As shown with the previous analysis, 11 AM appears to be the peak listening hour of the year, the hour with the most streams throughout the months. Most of the streaming seems to be concentrated in the morning / early afternoon.

5. Conclusion

It is evident from the visuals that I started the year with my listening being highly concentrated in rap , with that share of my listening being reduced dramatically over the months as metal subgenres began to dominate my listening habits. You can observe this by looking at my top artists through out the months/seasons and from the Tableau dashboard’s stacked area chart.

The frequency at which rap was listened to is possibly higher than that of the metal subgenres as most of the rap genre streams are concentrated in the earlier parts of the year. While the metal subgenres have been streamed rather heavily since April or so.

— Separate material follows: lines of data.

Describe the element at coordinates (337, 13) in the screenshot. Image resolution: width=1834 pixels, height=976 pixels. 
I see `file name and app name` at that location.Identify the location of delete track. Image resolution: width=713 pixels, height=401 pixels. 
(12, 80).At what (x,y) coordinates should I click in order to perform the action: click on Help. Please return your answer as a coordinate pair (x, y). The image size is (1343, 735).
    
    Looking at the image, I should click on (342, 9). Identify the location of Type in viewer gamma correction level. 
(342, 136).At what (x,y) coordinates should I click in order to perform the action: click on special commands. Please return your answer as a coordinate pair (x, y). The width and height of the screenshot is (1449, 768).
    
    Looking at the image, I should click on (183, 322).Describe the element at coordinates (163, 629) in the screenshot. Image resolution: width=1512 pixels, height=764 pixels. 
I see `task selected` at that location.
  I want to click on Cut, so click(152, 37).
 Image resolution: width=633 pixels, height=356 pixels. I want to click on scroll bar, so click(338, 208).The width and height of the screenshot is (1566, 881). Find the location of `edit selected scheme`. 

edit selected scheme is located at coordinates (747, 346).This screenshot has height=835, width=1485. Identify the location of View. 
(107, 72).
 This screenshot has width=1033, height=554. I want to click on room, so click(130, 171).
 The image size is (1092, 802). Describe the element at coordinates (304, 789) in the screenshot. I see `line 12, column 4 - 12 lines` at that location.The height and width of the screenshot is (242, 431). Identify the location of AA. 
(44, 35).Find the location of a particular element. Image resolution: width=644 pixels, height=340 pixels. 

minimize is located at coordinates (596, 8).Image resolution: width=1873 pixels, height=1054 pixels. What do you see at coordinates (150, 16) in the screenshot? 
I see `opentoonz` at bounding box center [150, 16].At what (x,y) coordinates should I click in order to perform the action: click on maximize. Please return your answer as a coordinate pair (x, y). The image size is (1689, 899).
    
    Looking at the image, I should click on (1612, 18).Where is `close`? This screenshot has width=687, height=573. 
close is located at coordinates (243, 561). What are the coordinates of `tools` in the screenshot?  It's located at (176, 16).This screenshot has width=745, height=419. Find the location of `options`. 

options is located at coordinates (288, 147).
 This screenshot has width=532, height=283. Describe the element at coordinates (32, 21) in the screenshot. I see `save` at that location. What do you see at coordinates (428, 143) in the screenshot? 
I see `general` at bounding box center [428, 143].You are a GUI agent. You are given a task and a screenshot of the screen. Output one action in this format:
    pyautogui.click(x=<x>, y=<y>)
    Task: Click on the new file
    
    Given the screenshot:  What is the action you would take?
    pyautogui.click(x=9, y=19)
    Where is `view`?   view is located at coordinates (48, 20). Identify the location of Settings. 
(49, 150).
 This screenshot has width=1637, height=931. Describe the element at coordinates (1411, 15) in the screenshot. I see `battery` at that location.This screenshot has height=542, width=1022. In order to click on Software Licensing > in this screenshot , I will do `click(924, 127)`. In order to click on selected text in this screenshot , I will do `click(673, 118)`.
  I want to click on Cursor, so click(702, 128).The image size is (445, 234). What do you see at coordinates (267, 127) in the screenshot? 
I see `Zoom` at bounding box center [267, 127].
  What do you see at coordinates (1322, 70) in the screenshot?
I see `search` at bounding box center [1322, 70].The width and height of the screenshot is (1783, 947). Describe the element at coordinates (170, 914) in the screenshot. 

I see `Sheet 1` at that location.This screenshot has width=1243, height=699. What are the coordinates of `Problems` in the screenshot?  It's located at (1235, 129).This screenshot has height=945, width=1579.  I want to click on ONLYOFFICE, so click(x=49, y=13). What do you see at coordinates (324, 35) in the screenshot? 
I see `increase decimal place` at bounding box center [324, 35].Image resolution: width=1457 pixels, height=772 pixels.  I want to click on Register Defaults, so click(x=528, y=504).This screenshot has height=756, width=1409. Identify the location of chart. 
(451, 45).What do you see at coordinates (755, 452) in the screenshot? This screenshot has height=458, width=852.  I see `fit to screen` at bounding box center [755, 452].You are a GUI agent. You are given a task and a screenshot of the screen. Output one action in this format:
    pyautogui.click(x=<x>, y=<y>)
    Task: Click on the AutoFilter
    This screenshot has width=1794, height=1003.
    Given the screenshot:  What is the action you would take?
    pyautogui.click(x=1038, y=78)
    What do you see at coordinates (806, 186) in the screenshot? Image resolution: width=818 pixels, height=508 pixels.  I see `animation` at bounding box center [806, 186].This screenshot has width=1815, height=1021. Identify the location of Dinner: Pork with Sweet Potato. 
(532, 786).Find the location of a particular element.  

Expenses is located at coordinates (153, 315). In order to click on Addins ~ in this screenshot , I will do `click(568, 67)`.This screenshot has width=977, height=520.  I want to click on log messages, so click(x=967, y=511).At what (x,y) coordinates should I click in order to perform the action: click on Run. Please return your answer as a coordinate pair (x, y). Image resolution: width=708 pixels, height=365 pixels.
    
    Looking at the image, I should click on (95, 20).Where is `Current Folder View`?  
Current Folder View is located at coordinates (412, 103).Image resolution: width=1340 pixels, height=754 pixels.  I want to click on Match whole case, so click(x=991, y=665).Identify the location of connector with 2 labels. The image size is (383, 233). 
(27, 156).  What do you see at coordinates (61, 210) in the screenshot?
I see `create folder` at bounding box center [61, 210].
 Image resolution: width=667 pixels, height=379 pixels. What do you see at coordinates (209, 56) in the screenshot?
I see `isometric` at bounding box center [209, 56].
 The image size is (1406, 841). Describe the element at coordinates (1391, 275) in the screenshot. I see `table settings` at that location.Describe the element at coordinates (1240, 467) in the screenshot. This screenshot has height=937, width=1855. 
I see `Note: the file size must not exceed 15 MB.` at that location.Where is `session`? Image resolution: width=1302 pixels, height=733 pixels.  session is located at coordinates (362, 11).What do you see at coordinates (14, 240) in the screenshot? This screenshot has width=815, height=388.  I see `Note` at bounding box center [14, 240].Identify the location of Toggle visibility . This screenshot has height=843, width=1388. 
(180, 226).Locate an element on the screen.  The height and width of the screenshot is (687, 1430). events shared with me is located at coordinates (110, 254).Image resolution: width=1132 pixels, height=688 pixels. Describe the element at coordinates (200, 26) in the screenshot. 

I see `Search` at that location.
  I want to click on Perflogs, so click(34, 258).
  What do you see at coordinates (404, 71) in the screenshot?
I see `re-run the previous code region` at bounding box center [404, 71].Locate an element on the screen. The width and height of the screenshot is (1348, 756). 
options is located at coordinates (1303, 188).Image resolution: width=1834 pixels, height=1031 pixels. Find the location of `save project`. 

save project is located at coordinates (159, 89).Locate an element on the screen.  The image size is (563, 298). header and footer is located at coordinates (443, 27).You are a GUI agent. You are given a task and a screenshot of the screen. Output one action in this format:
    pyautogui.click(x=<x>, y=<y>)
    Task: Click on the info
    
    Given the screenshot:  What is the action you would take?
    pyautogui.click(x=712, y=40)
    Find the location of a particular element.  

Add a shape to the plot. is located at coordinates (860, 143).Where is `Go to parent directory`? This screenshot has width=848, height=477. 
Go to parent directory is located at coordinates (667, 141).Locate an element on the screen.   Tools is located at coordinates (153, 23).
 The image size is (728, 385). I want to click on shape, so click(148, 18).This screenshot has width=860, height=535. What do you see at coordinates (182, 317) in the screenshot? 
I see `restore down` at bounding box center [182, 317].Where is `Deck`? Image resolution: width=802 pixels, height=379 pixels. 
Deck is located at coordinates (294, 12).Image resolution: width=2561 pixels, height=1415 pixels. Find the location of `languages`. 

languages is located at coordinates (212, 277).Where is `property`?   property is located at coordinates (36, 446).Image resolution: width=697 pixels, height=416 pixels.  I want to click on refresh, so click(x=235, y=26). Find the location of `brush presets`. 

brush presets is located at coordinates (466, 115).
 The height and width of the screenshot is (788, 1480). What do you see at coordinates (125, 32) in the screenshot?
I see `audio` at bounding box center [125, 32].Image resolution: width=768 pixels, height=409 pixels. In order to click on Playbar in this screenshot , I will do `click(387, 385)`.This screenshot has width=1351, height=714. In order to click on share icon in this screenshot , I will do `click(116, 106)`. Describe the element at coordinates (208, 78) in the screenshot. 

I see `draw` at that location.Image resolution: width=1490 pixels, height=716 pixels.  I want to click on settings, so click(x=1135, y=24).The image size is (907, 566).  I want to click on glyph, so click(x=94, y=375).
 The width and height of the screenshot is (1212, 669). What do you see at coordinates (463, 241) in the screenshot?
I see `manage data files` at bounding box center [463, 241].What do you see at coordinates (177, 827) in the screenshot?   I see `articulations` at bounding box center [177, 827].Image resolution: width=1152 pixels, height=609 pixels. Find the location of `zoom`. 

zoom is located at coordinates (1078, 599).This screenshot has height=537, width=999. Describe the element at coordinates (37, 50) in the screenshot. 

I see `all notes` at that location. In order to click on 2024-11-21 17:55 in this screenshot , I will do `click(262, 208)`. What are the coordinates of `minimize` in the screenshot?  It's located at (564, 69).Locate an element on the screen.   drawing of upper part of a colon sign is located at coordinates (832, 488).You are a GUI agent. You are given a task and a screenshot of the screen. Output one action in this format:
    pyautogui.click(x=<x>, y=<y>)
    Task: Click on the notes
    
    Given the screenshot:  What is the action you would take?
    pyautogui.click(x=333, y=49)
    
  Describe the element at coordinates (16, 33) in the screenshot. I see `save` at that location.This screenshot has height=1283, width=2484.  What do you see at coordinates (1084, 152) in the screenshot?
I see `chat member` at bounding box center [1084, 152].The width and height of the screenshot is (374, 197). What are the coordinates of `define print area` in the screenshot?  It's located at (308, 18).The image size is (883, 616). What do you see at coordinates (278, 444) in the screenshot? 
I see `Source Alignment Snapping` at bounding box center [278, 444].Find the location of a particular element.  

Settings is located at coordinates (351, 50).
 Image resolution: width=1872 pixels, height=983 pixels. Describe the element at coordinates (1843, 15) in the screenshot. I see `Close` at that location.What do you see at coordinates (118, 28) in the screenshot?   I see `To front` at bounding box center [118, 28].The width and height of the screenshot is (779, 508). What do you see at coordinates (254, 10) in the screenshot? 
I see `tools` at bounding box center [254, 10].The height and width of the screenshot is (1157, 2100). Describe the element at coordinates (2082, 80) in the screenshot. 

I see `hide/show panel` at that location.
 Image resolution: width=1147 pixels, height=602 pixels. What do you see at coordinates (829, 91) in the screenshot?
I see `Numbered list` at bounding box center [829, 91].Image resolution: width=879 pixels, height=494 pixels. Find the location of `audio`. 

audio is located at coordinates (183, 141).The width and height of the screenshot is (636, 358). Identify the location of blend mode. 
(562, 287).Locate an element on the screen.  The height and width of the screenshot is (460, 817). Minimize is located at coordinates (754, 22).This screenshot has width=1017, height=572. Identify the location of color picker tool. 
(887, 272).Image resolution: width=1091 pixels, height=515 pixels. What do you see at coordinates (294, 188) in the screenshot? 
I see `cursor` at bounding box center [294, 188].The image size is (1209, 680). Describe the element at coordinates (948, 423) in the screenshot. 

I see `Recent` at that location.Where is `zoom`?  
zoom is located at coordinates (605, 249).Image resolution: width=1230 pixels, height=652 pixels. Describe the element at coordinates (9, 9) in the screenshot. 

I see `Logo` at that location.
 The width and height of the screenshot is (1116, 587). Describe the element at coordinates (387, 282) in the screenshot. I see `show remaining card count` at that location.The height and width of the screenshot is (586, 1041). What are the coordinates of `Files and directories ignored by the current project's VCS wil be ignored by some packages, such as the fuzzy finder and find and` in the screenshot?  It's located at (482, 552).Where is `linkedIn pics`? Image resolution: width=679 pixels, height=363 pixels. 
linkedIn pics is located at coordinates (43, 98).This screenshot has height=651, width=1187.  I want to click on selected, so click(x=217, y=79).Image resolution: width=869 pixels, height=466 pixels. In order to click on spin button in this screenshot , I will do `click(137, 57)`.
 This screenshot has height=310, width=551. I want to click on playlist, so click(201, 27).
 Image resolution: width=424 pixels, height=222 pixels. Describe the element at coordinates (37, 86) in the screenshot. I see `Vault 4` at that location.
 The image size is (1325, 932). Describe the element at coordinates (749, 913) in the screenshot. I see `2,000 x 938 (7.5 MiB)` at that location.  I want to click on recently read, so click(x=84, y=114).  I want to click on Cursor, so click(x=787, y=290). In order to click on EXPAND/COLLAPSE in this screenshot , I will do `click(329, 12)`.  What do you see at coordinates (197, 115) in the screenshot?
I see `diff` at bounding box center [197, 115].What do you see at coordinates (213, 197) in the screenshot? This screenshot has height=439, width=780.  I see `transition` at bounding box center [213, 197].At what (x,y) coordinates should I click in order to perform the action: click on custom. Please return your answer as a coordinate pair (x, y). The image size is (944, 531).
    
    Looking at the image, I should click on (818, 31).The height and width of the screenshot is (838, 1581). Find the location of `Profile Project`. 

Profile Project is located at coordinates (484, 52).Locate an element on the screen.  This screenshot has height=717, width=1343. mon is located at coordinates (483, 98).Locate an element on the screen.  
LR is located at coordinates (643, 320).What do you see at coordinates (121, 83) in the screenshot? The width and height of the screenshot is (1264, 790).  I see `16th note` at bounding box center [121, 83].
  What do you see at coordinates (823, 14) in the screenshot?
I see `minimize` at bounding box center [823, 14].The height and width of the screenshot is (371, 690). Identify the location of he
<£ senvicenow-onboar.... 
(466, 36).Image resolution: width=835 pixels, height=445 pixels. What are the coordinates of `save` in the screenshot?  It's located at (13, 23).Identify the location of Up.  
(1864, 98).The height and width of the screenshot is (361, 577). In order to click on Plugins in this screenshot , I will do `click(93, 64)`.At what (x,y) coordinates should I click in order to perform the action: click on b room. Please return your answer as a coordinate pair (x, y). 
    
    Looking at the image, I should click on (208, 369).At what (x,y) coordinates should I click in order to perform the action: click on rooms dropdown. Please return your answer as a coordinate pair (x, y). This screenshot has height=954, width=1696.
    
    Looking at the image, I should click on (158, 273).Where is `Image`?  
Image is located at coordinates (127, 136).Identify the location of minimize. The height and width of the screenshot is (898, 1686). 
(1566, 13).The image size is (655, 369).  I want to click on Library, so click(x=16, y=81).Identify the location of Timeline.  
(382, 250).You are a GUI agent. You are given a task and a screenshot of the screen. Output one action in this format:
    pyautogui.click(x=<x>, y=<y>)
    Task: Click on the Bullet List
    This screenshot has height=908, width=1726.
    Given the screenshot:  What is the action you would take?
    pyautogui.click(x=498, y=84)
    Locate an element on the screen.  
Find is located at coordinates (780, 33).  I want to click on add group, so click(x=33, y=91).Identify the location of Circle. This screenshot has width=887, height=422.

Most of my listening was in Black Metal , with Departure Chandelier , Dissection, and Armagedda having the top albums in said genre. Albeit their placement in my list of top artists was not a perfect 1-to-1 image of my top three albums. As Unleashed (death metal), Immortal (black metal), and Darkthrone (black metal) were higher on the list of my top artists compared to Dissection. But my Dissection streams were largely contained to their 1st full-length album, the Somberlain. In contrast, my streaming habits for Unleashed, Immortal , and Darkthrone were spread out among more of their albums and EPs.

Thank you for taking the time to look at my post.